Раздражение оставило Вальдеса.
– Наследственный талант, – объяснил он. – Мы рыбаки и морские фермеры, мы понимаем всяких неразумных тварей. Бабка говорила с птицами, с дельфинами, даже с хищными косатками... – Плуми, прикрыв глазки, замер под его рукой. – Это у нас от прадеда, от Коркорана.
– Он в самом деле твой прадед?
– Ты не веришь, тхара? Тогда спроси у Кро Лайтвотера. Вождь его знал. Его, прабабку Веру и их обеих дочерей. Коркоран точно мой предок.
– Я не сомневаюсь. Но... – Инга обняла колени, уткнулась в них подбородком и опустила взгляд. – Я учила историю, и у меня хорошая память.
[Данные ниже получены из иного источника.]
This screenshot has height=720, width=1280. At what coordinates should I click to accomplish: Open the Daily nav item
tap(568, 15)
Пол Коркоран родился в год Вторжения, почти сто восемьдесят лет назад. Тебя и его разделяют пять или шесть поколений, а не три. Может быть, он твой прапрапрадед?
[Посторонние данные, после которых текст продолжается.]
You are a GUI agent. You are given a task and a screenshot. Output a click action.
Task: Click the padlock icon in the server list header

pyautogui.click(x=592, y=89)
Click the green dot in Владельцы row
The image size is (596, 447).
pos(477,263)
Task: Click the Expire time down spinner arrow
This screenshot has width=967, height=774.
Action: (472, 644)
– Прадед, я ведь ясно сказал!
Вальдес насупился. Далеко зашла беседа, подумалось ему, слишком далеко от текущих событий. Так бывает с женщинами – глазом моргнуть не успеешь, а они уже копаются в твоей родословной и семейных делах.
Он ни с кем не обсуждал проклятие Вальдесов – если их генетическую особенность можно было счесть проклятием. Надежда, его бабка и старшая дочь Коркорана, стала женой Иниго Вальдеса в девятнадцать лет, но первого и единственного ребенка они дожидались два десятилетия. Сын Николай, отец Вальдеса, женился в шестьдесят на юной девушке и ждал прибавления семейства до семидесяти двух. Правда, потом посыпалось: первым – сам Сергей, и вскоре два брата и две сестренки. Причины этой странной аномалии медики были не в силах объяснить; сошлись на том, что в их семье бывают долгожители, созревающие поздно, что проявляется по-разному у женщин и мужчин. Действительно, бабушка Надя прожила сто одиннадцать лет без всяких имплантов, ничуть не состарилась и погибла за год до рождения Вальдеса во время страшной бури. Не такой удивительный возраст, как у Кро Лайтвотера, но все же весьма почтенный... Отцу Николаю исполнилось сто четыре, однако выглядел он лет на сорок и от старческих недугов не страдал. Физиологи, генетики, врачи называли такую особенность синдромом Евы Бернштейн[15], но, как множество других ученых терминов, это ничего не объясняло, лишь маскируя их незнание.
15
Синдром Евы Бернштейн – способность организма к консервации молодого состояния, когда старость отсрочена на многие десятки лет или вообще не наступает. Редчайшая особенность, которая проявляется, по-видимому, раз или два в столетие, в связи с чем ее детально никогда не изучали. Синдром назван по имени израильтянки Евы Бернштейн, которая в восемьдесят три года выглядела двадцатипятилетней женщиной (единственный документально подтвержденный случай). Ее дальнейшая судьба неизвестна, так как она резко возражала против постоянного медицинского наблюдения. Ходили слухи, что она сменила имя, получила документы, в которых был указан соответствующий внешности возраст, и уехала в Аргентину.